== THE DATA ==
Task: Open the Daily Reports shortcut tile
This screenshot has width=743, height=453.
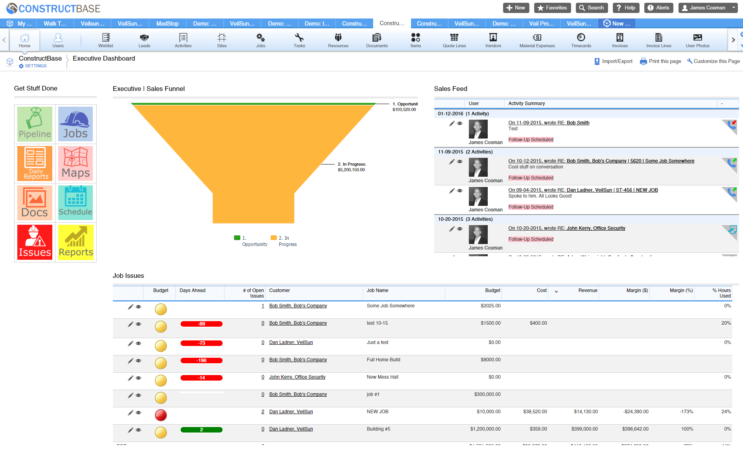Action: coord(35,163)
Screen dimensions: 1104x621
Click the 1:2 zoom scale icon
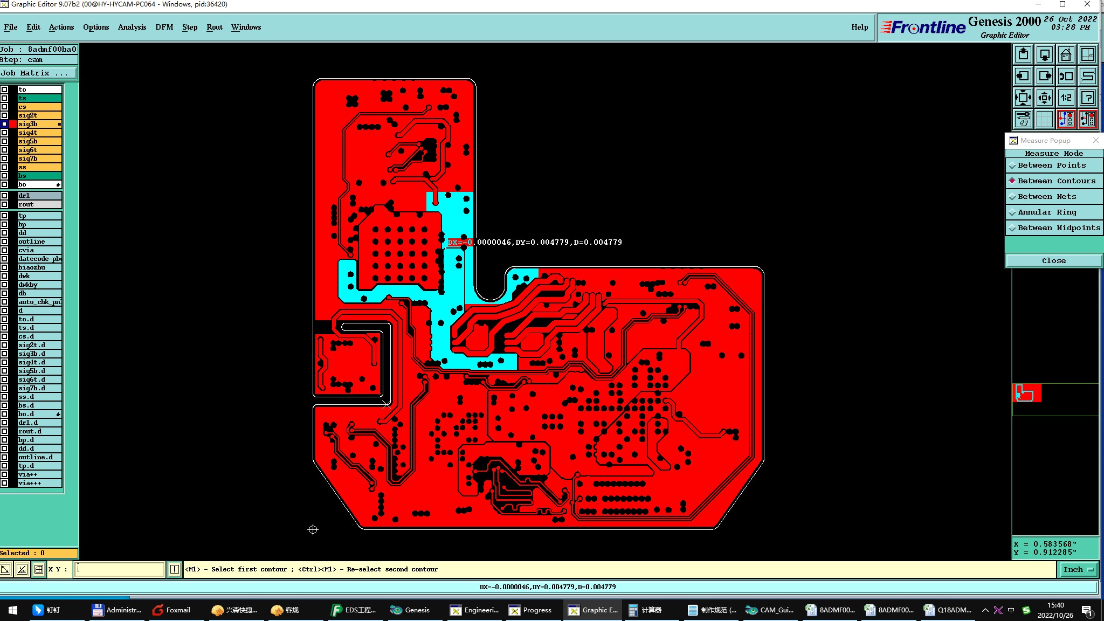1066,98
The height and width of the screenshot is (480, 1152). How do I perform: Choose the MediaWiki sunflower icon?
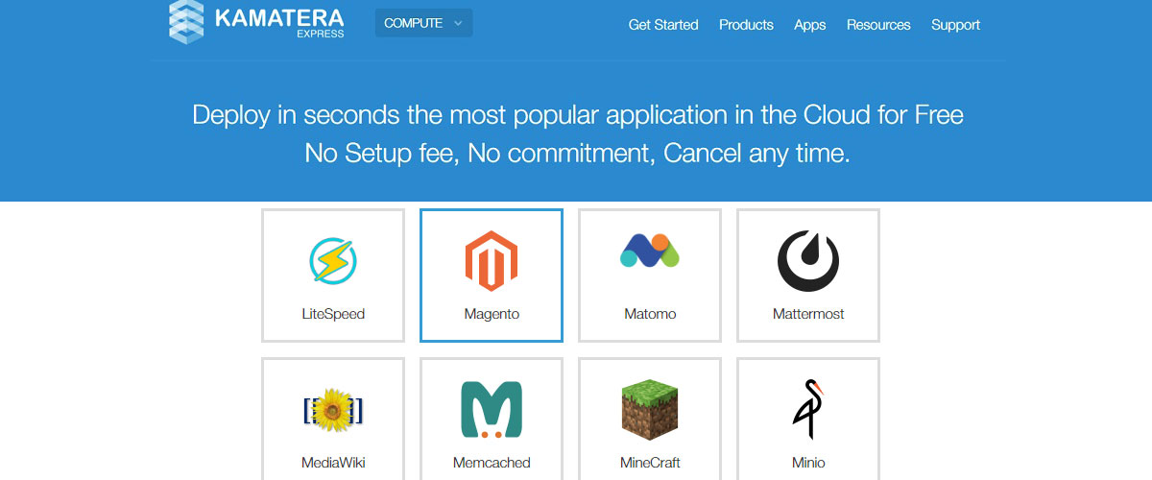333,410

== TASK TO CARRY OUT ==
Can you edit the material above so that each "screenshot" becomes "screen capture", with everything else unchanged and the pictures left out?

== RESPONSE TO THE EXERCISE ==
Task: Open the Daily Reports shortcut tile
This screen capture has width=743, height=453.
Action: coord(35,163)
Screen dimensions: 1104x621
Click the 1:2 zoom scale icon
1066,98
The height and width of the screen capture is (480, 1152). How do I perform: Choose the MediaWiki sunflower icon?
333,410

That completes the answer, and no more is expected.